PROBLEM A ▸
From the STAS token protocol page, copy the passage word for word, starting at "Upgradeable tokens and" and stopping after "e.g. atomically swappable.".
PROBLEM B ▸
Answer these questions using the STAS token protocol page:
(i) Who audited the STAS protocol?
(ii) Which company purchased the STAS protocol's IP?
(iii) What is the full name of the engine abbreviated as OLP?

PASSAGE TO READ ▸
** START **

🌐Token Protocol

Fiorin wallet uses the STAS protocol on BSV to wrap ERC20 tokens from Ethereum

What is STAS?

Is STAS permissionless?

We consider a token to be permissionless if it can be spent without reliance upon an oracle / signature authority.

The only requirement for a STAS token output to be spent is that the spender constructs a transaction adhering to the STAS template, signs with the appropriate private keys and a miner validates the transaction.

With STAS, there are no permission levels beyond the miner layer. The miners are the only authority.

Why does ‘permissionless’ matter?

  1. Redundancy

    1. If your oracle goes down, your tokens go down.

  2. Cost

    1. If you don’t need an oracle, you don’t pay for an oracle.

  3. Trust

    1. If you don’t need an oracle, you don’t trust an oracle.

  4. Legality

    1. Companies like Centi look to avoid the legal implications of being a ‘payment processor’ vs being a ‘cash handler’. Read this if you want to understand the perspective.

You need 1, 2 and 3 (and likely 4) if you want to make protocolization feasible.

What does ‘protocolization’ mean?

Fiorin is built by the team at DXS.

DXS connects to a liquidity provisioning and trade settlement engine called the Open Liquidity Protocol (OLP).

DXS are looking to protocolize the OLP. Protocolization in this sense would mean the automation of existing business logic with permissionless tokens and smart contracts. Protocolisation would also mean that the OLP becomes a public resource and trading platform liquidity provisioning and trade settlement becomes plug-and-play.

Bitcoin turned settlement (untrusted interaction) into a protocol. Bitcoin eliminated the requirement for simple interactions between parties to be brokered. If you remove the broker, you drive the cost of settlement towards zero.

Leaning on bitcoin’s teachings - if you can automate (protocolize) business processes (especially those involving settlement) then you certainly should.

STAS protocol keeps the door open for these future plans.

Open source

The SDK created by Taal that builds STAS transactions is open to the public. Here is the public use license.

It’s also possible to roll your own SDK that complies with the STAS protocol as outlined in the STAS whitepaper.

Licensing or restrictions

Taal purchased the STAS protocol’s IP. Taal will likely charge licensing fees for issuances of STAS tokens in the future, while usage of circulating (already issued) tokens will be free for the public.

Audited

STAS protocol has been audited by Trail of Bits.

Upgradeable tokens and smart contracts

New templates can be created that conform to the STAS protocol while adding more features. Currently the suite of templates is relatively limited. All STAS templates are interoperable, e.g. atomically swappable.

Smart contracts that interact with STAS tokens could support extensibility.

Secondary markets

There are not yet any markets for STAS token exchange.

Actualization of satoshis

STAS protocol requires the most granular unit of any circulating issued token to be represented by a satoshi. Actualization gives us some benefits (ease of integration, lightweight etc) along with drawbacks. For example:

  • If you want to issue $1,000,000 worth of USD tokens and support granularity down to one cent, you need 100,000,000 satoshis (1 BSV).

    • 1 BSV at a BSV/USD rate of $85 is $85.

    • $85 to issue $1,000,000? Not bad, but not ideal.

Transaction fees

A standard STAS transaction looks like:

  • 148 byte P2PKH input (to cover mining fee)

** END **

[Item position entries]
** START **

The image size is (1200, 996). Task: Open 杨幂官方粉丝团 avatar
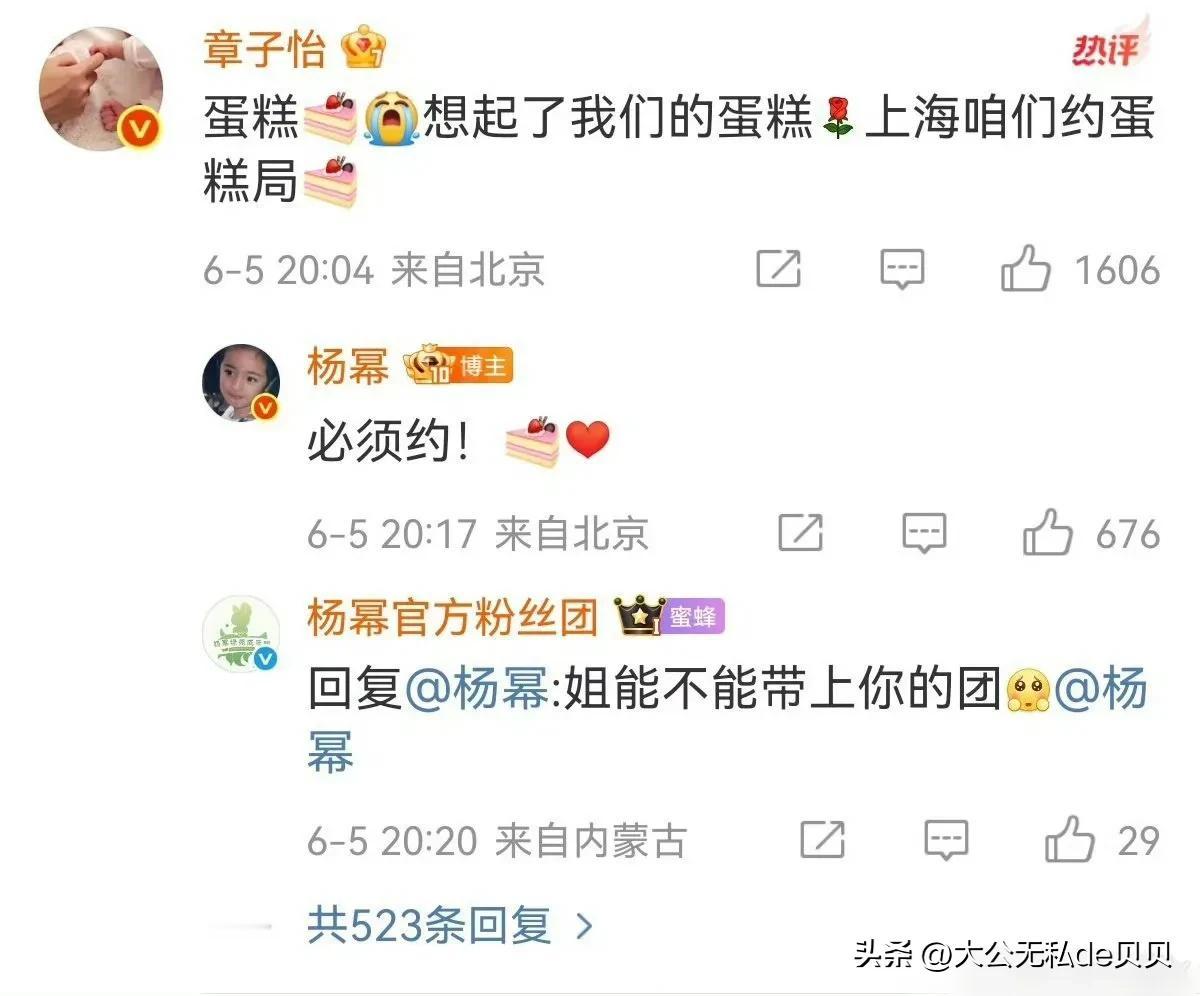click(241, 635)
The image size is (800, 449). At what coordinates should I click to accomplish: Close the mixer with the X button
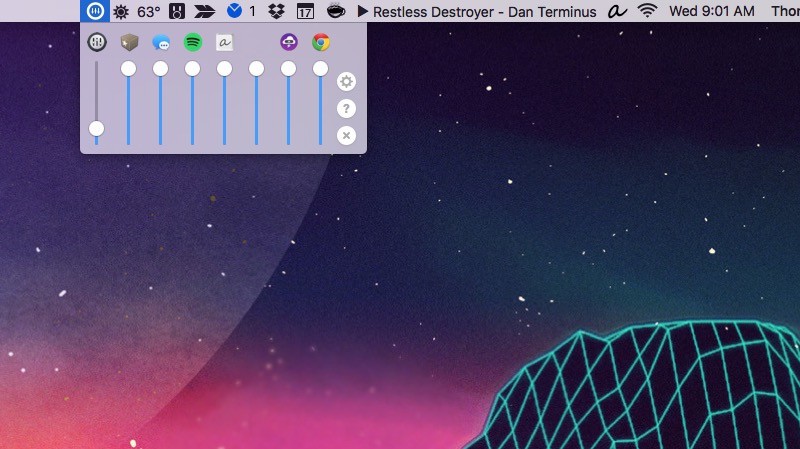pos(346,135)
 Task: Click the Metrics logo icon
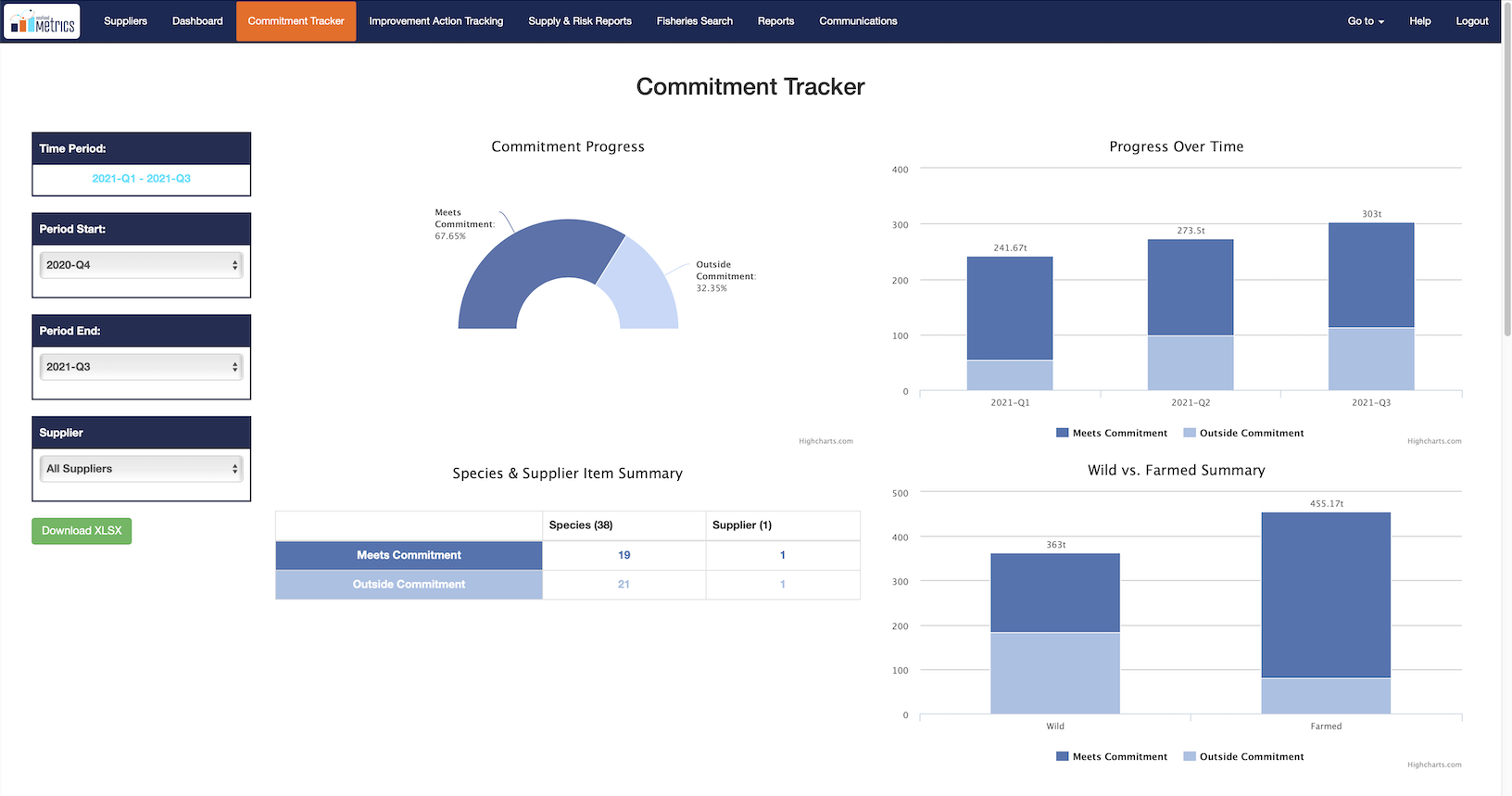point(43,21)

** END **

WRITTEN SOLUTION A ▸
Upgradeable tokens and smart contracts

New templates can be created that conform to the STAS protocol while adding more features. Currently the suite of templates is relatively limited. All STAS templates are interoperable, e.g. atomically swappable.

WRITTEN SOLUTION B ▸
(i) Trail of Bits
(ii) Taal
(iii) The Open Liquidity Protocol